(Data items)
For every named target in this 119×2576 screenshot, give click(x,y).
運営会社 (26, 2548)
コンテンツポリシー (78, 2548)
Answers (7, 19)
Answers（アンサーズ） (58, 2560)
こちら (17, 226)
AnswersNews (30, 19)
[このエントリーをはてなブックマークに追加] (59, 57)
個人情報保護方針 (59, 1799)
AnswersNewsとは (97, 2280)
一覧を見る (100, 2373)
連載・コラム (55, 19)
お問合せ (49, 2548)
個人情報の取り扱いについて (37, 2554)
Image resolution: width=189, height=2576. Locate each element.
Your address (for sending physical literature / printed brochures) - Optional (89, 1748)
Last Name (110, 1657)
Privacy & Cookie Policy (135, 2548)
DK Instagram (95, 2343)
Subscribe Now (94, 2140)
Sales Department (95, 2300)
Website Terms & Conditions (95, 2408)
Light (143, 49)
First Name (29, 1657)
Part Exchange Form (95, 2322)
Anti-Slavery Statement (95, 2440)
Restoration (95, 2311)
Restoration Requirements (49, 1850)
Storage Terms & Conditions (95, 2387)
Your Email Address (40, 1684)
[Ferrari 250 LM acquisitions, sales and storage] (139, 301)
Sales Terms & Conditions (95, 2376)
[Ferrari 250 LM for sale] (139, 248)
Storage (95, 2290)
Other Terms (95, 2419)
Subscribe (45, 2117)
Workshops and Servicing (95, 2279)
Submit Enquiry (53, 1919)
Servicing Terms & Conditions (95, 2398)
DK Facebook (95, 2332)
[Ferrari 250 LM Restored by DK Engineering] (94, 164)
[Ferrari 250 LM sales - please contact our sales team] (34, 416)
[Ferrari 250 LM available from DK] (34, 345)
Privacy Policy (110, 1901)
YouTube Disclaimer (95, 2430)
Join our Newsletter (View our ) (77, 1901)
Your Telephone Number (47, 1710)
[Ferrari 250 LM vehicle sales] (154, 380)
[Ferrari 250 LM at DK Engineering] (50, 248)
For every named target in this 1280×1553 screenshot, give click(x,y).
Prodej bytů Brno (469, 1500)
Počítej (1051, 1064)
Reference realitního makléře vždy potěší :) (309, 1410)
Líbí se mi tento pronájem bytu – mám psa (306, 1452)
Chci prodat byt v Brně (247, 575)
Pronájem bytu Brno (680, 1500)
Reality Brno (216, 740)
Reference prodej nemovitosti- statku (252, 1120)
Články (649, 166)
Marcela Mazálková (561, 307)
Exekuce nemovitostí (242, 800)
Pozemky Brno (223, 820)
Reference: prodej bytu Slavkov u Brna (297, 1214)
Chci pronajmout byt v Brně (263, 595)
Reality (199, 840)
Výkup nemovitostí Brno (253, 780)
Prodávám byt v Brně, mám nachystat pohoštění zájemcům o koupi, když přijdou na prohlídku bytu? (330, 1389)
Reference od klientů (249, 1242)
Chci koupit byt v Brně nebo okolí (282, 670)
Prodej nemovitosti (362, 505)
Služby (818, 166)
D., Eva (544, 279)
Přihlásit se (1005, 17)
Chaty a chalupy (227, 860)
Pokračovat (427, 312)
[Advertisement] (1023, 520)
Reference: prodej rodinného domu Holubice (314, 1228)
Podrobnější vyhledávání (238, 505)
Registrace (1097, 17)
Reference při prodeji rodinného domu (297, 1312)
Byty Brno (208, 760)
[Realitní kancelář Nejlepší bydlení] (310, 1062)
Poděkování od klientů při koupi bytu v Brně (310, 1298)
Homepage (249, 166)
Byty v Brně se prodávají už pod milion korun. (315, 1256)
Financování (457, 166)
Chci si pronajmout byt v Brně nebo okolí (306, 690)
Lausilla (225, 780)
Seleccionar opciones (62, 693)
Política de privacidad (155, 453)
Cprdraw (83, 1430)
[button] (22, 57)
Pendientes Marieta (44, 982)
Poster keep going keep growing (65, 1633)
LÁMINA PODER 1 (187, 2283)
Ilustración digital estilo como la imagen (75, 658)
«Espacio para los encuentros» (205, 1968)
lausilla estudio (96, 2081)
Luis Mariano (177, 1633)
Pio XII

PROBLEM
Return the lines from the line containing "Pokračovat (427, 312)" to the end of the entries above, exactly as they appear and with no other output.

EXERCISE OUTPUT
Pokračovat (427, 312)
[Advertisement] (1023, 520)
Reference: prodej rodinného domu Holubice (314, 1228)
Podrobnější vyhledávání (238, 505)
Registrace (1097, 17)
Reference při prodeji rodinného domu (297, 1312)
Byty Brno (208, 760)
[Realitní kancelář Nejlepší bydlení] (310, 1062)
Poděkování od klientů při koupi bytu v Brně (310, 1298)
Homepage (249, 166)
Byty v Brně se prodávají už pod milion korun. (315, 1256)
Financování (457, 166)
Chci si pronajmout byt v Brně nebo okolí (306, 690)
Lausilla (225, 780)
Seleccionar opciones (62, 693)
Política de privacidad (155, 453)
Cprdraw (83, 1430)
[button] (22, 57)
Pendientes Marieta (44, 982)
Poster keep going keep growing (65, 1633)
LÁMINA PODER 1 (187, 2283)
Ilustración digital estilo como la imagen (75, 658)
«Espacio para los encuentros» (205, 1968)
lausilla estudio (96, 2081)
Luis Mariano (177, 1633)
Pio XII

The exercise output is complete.